Dexia gets new bailout with €4bn Belgian deal

• Belgian arm bought by country's government
• Belgium, France and Luxembourg in €90bn guarantee
• Belgium warned over credit rating
• Dexia brought down by Greek exposure


Monday 10 October 2011 10.17 BST

The Franco-Belgian bank Dexia has become the first casualty of the 2011 banking crisis, with its Belgian arm being bought by the government and Belgium, France and Luxembourg providing a €90bn (£78bn) guarantee for its financing.

The bank, which specialises in local government financing and provides backing for more than 40 private finance initiative projects in the UK, ran into difficulties after its €3.4bn of exposure to Greece sparked concerns about its ability to absorb losses on the positions.

Other banks no longer wanted to lend it enough money to keep operating and it is expected to be the first of many to need bailing out during the renewed crisis in the sector. Alastair Ryan, analyst at UBS, reckoned eurozone governments could end up owning 40% of the sector if €200bn is needed to prop up banks – as estimated by the International Monetary Fund. Austrian bank Erste yesterday warned it would make a loss because of the eurozone crisis.

The embattled board of Dexia, which in 2008 received €6bn of assistance from France and Belgium, met on Sunday before it was announced on Monday that Belgium would pay €4bn for the operations in its country. Dexia shares resumed trading after last week's suspension and fell almost 5%.

Ratings agency Moody's warned on Friday that the burden of protecting Dexia could force a downgrading of the AA1 rating on Belgian government bonds. "Moody's intends to assess the potential costs and additional contingent liabilities that the government may incur in supporting the Dexia Group," the agency said. Rival Fitch also said the cost of the rescue was "not insignificant" for Belgium although finance minister Didier Reynders tried to play down the impact on the country's finances saying it would lift the country's debt from around 97% of economic output to 98%.

France was adamant that the support would not threaten its AAA rating. French finance minister François Baroin also told French televisions that other banks would not need bailouts. "No, I don't think so, certainly not French banks," he said when asked if other banks would need state handouts.

"We have one of the best standings in the world with ratings agencies and we will keep it."France is orchestrating support for the bank's operations there as two state-controlled firms – Caisse des Dépôts et Consignations and La Banque Postale – help to set up a joint venture to ensure that French local authorities financed through Dexia are able to receive the loans they need. Luxembourg is helping to take control of the operations in the duchy alongside other investors, including some from the Middle East.

France, Belgium and Luxembourg are also jointly guaranteeing interbank and bond funding raised by Dexia and its subsidiary Dexia Crédit Local for up to 10 years. The split is 60.5% Belgium, 36.5% France and 3% Luxembourg and is equal to a guarantee of €90bn for the decade.

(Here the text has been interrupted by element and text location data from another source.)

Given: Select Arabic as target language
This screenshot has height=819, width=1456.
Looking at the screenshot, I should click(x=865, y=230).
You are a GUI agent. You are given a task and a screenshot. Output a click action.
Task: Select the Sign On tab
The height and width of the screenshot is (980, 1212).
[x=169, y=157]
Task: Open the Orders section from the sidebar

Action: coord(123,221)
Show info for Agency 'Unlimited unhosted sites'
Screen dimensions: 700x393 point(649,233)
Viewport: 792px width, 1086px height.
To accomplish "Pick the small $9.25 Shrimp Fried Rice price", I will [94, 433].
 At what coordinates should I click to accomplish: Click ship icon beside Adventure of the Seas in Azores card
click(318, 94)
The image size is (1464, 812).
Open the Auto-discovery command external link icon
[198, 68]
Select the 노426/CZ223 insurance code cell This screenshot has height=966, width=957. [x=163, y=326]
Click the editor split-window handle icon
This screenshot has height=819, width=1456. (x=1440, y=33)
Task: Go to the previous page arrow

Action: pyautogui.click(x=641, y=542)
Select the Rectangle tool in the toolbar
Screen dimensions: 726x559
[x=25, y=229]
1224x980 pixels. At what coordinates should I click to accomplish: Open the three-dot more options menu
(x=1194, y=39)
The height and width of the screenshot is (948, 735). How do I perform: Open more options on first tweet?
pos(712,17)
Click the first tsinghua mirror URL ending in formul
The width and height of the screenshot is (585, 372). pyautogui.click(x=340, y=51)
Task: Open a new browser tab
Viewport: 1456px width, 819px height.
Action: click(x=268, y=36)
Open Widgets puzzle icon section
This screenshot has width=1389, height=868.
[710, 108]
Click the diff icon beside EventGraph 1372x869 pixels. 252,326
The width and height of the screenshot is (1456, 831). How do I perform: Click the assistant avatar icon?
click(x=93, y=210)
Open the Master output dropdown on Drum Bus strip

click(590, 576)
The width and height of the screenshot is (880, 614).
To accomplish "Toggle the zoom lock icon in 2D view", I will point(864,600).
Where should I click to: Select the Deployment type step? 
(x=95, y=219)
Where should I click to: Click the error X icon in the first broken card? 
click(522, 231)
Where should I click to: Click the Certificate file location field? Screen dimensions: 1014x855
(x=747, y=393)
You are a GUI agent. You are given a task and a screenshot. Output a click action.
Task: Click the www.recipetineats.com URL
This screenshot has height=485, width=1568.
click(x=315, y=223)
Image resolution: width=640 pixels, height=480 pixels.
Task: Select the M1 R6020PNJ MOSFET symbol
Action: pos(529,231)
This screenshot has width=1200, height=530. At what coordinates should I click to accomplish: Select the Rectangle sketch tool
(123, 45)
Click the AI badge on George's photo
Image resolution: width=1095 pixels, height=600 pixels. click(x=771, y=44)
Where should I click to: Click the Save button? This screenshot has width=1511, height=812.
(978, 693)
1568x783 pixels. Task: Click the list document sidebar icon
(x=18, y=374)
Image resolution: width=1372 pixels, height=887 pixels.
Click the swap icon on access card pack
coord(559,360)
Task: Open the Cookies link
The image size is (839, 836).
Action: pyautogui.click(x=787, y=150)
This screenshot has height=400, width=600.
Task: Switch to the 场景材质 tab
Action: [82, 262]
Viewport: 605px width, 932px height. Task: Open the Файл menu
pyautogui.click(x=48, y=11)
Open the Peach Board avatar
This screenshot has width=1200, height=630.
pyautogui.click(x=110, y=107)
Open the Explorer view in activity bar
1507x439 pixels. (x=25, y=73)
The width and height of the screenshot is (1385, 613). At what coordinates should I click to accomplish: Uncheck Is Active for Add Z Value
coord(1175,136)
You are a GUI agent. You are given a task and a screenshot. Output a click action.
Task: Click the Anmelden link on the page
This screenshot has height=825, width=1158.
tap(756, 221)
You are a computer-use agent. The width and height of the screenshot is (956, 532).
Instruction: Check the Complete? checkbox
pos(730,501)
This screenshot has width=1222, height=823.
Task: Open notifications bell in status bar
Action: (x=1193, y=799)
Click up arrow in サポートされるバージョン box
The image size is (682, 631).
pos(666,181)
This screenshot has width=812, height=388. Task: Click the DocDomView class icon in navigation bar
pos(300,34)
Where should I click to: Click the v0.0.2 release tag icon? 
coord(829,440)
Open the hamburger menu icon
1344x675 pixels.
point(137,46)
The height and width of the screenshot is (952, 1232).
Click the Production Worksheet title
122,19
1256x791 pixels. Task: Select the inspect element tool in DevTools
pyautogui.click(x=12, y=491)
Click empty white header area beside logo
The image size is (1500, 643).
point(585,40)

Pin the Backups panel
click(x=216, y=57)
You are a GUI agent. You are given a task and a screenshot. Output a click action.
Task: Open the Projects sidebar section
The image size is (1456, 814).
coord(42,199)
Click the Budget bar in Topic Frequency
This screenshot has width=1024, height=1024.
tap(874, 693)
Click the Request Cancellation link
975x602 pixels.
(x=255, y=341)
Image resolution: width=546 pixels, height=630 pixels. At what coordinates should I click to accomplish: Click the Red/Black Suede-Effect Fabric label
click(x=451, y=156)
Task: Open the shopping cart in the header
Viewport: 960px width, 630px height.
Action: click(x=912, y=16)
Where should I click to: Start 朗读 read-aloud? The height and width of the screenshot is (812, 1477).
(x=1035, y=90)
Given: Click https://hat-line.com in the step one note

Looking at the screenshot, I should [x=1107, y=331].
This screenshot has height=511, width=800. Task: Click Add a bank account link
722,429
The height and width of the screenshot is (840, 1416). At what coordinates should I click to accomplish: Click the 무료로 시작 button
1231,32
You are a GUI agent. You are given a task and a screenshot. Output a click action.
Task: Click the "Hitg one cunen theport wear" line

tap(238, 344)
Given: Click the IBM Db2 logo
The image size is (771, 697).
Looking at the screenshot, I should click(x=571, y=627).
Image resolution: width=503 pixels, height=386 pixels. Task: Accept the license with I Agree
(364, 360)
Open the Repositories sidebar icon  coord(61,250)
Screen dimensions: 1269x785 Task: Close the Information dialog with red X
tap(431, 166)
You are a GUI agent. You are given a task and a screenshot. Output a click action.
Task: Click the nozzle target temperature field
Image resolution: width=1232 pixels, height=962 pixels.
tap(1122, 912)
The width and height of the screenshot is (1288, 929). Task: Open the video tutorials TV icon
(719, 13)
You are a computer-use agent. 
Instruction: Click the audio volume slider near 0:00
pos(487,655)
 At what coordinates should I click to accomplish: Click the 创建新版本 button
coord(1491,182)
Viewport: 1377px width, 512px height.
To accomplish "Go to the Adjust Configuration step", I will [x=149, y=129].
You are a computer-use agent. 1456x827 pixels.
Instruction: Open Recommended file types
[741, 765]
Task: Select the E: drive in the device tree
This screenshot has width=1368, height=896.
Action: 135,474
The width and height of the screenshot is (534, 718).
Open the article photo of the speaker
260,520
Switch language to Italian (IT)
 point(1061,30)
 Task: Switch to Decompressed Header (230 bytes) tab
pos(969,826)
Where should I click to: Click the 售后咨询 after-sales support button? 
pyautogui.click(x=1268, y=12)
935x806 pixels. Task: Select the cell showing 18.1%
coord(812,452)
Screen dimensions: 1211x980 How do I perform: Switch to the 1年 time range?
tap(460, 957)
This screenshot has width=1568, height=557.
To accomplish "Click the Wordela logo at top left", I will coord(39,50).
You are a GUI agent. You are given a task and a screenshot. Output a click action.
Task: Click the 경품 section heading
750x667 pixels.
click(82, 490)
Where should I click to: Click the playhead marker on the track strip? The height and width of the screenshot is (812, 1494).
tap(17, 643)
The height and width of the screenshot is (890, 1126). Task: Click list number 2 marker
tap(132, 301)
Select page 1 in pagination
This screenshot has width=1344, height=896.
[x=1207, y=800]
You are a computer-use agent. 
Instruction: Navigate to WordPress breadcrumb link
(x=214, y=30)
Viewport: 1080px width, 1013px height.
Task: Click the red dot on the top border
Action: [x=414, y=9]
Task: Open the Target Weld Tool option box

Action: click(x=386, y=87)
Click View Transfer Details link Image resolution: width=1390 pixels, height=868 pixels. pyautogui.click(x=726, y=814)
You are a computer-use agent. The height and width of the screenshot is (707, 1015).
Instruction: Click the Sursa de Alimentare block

The chief executive Pierre Mariani – who was parachuted in during the 2008 banking crisis – appeared to blame government pressure for the size of the bank's exposure to Greece and claimed credit for reducing the size of the bank's balance sheet.

"Maybe our naivety was to accept too easily the requests by governments [to keep up exposure to Greece]. We never had a problem of solvency but one of liquidity given our large portfolio of sovereign debt," Mariani said.